- **Given problem**: Please render the listing below as a Markdown table with the columns "No." (the row number) and "Text" (the line). Cover only the lines from the one containing "Task: Tap reply-to" through the one containing "Action: [135, 628]", both included, and leave out blank lines.

- **Material provided**:

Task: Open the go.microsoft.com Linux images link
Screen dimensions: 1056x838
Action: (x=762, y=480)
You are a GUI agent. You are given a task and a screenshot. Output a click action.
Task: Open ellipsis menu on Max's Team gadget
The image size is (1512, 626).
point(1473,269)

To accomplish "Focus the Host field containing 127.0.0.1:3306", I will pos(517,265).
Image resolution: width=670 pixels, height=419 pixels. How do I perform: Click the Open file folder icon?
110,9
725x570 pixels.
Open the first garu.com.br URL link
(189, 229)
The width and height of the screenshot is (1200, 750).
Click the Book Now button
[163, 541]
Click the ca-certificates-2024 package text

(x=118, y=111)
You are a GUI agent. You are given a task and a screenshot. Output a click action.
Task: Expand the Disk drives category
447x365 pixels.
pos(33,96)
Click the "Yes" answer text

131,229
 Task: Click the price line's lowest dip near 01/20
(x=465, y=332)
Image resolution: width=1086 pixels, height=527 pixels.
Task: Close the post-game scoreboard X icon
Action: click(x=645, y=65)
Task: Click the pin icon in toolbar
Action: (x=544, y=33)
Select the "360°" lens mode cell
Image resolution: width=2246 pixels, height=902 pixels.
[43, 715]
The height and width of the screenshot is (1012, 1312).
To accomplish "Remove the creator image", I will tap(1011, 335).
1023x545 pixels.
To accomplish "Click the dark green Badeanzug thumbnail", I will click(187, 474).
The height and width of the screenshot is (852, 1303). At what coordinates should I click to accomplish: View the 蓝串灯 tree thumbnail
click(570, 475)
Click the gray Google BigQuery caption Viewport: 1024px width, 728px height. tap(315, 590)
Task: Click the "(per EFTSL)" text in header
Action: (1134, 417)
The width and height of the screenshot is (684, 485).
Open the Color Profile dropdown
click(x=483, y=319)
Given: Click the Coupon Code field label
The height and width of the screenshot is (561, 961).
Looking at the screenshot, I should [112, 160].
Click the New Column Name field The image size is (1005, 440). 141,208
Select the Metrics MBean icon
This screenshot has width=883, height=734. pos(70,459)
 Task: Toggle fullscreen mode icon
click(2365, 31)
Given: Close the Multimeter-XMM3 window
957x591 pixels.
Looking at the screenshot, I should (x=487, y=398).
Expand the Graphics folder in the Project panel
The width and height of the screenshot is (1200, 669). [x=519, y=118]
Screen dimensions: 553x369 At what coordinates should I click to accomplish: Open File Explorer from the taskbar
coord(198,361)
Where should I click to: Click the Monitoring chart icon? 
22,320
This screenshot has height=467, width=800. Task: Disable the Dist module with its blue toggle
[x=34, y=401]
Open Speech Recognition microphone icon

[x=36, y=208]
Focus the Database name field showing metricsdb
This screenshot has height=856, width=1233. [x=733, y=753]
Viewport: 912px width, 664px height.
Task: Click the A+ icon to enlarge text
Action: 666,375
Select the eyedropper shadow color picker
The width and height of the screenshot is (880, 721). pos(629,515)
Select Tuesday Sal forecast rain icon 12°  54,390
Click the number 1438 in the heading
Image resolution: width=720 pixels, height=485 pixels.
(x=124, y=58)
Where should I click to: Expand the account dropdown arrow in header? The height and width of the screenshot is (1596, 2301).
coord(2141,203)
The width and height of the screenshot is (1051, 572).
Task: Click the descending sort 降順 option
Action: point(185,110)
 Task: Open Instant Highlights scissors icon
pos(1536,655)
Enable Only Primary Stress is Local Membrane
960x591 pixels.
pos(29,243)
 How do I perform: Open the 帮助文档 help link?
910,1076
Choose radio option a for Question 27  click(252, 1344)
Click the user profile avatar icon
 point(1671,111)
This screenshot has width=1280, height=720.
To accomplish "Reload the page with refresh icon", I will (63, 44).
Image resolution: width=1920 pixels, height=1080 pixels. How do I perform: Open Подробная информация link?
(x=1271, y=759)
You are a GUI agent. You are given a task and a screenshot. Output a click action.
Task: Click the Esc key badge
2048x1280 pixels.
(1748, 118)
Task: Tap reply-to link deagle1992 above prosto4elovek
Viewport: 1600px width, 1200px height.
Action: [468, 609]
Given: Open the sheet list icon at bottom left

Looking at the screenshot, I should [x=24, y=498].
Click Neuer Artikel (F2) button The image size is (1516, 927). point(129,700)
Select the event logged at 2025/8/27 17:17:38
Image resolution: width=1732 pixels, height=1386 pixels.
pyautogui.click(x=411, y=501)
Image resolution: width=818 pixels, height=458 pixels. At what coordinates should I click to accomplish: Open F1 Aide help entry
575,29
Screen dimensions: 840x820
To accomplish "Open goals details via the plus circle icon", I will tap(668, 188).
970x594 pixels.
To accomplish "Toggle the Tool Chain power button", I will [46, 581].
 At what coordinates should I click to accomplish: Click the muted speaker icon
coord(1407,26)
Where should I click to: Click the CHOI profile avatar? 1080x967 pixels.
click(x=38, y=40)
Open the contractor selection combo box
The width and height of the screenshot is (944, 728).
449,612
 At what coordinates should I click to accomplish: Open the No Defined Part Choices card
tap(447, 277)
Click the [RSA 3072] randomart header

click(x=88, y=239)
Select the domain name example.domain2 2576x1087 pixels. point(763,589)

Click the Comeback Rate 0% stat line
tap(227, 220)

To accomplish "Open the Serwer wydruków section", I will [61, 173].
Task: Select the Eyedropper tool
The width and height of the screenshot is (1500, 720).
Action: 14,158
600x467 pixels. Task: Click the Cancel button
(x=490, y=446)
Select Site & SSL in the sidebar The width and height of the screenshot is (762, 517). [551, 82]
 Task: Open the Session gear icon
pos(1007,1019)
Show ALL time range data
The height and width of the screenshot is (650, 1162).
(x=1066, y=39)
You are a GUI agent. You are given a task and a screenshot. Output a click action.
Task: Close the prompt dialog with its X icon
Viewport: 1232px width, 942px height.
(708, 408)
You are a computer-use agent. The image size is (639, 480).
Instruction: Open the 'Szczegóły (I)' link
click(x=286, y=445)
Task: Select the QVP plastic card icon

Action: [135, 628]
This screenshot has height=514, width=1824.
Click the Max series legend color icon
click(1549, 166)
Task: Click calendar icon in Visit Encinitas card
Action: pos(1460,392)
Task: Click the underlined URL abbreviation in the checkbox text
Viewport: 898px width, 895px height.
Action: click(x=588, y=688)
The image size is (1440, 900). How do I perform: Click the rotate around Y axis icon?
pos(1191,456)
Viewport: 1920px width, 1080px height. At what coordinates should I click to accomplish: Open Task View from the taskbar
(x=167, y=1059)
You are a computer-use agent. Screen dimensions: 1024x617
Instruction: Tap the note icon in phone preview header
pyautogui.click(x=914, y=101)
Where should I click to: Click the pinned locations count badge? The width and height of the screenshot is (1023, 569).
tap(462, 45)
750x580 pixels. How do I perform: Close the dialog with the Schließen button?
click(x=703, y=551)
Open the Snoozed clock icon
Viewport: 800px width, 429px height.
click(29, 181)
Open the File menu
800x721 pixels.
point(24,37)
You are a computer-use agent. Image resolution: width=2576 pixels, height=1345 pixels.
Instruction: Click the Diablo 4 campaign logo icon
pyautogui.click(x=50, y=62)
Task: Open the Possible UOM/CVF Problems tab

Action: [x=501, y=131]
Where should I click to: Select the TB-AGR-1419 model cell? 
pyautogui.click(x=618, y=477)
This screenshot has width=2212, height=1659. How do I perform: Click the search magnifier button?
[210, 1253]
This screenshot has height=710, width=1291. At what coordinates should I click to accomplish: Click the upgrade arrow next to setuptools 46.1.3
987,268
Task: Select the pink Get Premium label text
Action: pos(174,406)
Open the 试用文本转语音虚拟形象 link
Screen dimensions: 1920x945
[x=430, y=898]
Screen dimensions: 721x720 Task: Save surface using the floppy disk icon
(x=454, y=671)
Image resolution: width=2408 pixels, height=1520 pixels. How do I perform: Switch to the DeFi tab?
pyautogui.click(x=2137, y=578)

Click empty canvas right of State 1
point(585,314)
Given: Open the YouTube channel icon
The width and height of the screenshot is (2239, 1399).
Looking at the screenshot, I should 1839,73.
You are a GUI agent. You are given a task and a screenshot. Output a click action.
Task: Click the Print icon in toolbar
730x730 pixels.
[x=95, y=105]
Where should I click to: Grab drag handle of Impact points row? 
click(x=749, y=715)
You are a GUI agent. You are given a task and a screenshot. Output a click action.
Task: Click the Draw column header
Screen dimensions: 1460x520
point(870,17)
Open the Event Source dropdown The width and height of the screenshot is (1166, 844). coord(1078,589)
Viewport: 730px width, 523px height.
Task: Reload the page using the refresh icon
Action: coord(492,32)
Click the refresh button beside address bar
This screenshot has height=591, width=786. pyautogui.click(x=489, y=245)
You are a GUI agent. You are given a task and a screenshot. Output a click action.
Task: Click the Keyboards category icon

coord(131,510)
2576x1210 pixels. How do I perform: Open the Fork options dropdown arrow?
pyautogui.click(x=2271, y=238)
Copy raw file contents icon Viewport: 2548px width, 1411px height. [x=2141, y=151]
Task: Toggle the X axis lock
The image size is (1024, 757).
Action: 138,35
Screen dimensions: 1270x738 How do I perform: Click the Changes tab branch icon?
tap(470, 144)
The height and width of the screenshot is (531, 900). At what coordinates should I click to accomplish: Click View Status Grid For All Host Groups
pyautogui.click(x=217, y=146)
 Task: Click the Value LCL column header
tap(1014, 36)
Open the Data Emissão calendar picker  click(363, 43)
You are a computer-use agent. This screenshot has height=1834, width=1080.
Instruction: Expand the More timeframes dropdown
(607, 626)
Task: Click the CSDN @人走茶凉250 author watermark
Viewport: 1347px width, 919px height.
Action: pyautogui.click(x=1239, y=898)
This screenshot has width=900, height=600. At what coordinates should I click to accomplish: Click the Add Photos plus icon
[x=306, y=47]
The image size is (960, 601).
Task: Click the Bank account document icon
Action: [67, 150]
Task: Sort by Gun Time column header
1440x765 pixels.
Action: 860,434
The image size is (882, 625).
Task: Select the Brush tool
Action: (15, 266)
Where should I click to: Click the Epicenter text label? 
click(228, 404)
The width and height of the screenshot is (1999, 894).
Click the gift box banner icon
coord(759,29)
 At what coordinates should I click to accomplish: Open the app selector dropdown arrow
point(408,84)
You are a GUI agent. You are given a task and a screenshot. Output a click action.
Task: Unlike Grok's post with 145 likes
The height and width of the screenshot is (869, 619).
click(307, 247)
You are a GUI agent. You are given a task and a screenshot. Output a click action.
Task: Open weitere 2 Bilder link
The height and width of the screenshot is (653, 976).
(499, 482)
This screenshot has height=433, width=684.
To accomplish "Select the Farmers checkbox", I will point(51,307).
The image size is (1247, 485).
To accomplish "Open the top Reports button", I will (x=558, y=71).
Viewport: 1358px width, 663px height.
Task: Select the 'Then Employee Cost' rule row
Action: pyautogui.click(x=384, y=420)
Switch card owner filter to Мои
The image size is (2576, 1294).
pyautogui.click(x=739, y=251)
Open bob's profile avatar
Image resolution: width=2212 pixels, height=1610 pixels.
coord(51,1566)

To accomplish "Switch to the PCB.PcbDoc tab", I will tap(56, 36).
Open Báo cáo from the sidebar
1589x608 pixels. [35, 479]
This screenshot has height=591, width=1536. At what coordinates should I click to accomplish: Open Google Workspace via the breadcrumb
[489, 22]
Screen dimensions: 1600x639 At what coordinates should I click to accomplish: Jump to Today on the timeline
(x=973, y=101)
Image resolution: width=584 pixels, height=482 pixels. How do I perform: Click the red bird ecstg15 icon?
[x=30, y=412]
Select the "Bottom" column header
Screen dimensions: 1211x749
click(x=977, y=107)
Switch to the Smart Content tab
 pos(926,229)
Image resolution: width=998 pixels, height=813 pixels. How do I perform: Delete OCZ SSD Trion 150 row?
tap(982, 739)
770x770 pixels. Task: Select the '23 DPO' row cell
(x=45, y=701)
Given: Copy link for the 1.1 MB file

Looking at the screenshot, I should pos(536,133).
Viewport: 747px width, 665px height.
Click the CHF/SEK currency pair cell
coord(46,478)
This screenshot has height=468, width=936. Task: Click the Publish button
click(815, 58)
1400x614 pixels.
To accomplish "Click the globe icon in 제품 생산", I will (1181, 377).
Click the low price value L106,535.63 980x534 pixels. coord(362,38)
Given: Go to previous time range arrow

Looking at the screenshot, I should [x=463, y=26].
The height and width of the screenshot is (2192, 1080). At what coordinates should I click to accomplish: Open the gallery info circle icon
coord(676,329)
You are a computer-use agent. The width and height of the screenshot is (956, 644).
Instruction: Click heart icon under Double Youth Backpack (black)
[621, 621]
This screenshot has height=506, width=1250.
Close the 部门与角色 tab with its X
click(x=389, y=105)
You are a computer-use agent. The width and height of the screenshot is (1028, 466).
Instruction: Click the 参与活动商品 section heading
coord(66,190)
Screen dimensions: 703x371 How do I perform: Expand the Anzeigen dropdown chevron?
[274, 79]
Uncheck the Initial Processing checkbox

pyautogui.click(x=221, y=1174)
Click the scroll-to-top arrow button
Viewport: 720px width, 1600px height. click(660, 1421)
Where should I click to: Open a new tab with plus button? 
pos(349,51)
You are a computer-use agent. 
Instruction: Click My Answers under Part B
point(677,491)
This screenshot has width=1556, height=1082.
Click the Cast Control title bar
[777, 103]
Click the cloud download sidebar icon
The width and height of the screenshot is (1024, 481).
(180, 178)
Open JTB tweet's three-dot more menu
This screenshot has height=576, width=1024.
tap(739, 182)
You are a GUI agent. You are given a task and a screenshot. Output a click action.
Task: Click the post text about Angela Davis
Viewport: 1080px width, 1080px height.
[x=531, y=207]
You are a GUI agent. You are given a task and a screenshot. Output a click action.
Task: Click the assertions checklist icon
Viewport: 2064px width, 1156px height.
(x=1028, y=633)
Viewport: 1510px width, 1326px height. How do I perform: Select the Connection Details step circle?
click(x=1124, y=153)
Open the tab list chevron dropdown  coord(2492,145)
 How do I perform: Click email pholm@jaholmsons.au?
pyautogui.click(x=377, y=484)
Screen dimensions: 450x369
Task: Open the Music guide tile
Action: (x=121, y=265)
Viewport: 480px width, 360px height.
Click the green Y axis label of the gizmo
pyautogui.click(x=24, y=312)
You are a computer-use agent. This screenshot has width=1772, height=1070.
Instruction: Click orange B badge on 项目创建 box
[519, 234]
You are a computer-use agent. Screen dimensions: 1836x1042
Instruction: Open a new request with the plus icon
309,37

- **Task solution**:
| No. | Text |
|---|---|
| 1 | Task: Tap reply-to link deagle1992 above prosto4elovek |
| 2 | Viewport: 1600px width, 1200px height. |
| 3 | Action: [468, 609] |
| 4 | Given: Open the sheet list icon at bottom left |
| 5 | Looking at the screenshot, I should [x=24, y=498]. |
| 6 | Click Neuer Artikel (F2) button The image size is (1516, 927). point(129,700) |
| 7 | Select the event logged at 2025/8/27 17:17:38 |
| 8 | Image resolution: width=1732 pixels, height=1386 pixels. |
| 9 | pyautogui.click(x=411, y=501) |
| 10 | Image resolution: width=818 pixels, height=458 pixels. At what coordinates should I click to accomplish: Open F1 Aide help entry |
| 11 | 575,29 |
| 12 | Screen dimensions: 840x820 |
| 13 | To accomplish "Open goals details via the plus circle icon", I will tap(668, 188). |
| 14 | 970x594 pixels. |
| 15 | To accomplish "Toggle the Tool Chain power button", I will [46, 581]. |
| 16 |  At what coordinates should I click to accomplish: Click the muted speaker icon |
| 17 | coord(1407,26) |
| 18 | Where should I click to: Click the CHOI profile avatar? 1080x967 pixels. |
| 19 | click(x=38, y=40) |
| 20 | Open the contractor selection combo box |
| 21 | The width and height of the screenshot is (944, 728). |
| 22 | 449,612 |
| 23 |  At what coordinates should I click to accomplish: Open the No Defined Part Choices card |
| 24 | tap(447, 277) |
| 25 | Click the [RSA 3072] randomart header |
| 26 | click(x=88, y=239) |
| 27 | Select the domain name example.domain2 2576x1087 pixels. point(763,589) |
| 28 | Click the Comeback Rate 0% stat line |
| 29 | tap(227, 220) |
| 30 | To accomplish "Open the Serwer wydruków section", I will [61, 173]. |
| 31 | Task: Select the Eyedropper tool |
| 32 | The width and height of the screenshot is (1500, 720). |
| 33 | Action: 14,158 |
| 34 | 600x467 pixels. Task: Click the Cancel button |
| 35 | (x=490, y=446) |
| 36 | Select Site & SSL in the sidebar The width and height of the screenshot is (762, 517). [551, 82] |
| 37 |  Task: Open the Session gear icon |
| 38 | pos(1007,1019) |
| 39 | Show ALL time range data |
| 40 | The height and width of the screenshot is (650, 1162). |
| 41 | (x=1066, y=39) |
| 42 | You are a GUI agent. You are given a task and a screenshot. Output a click action. |
| 43 | Task: Close the prompt dialog with its X icon |
| 44 | Viewport: 1232px width, 942px height. |
| 45 | (708, 408) |
| 46 | You are a computer-use agent. The image size is (639, 480). |
| 47 | Instruction: Open the 'Szczegóły (I)' link |
| 48 | click(x=286, y=445) |
| 49 | Task: Select the QVP plastic card icon |
| 50 | Action: [135, 628] |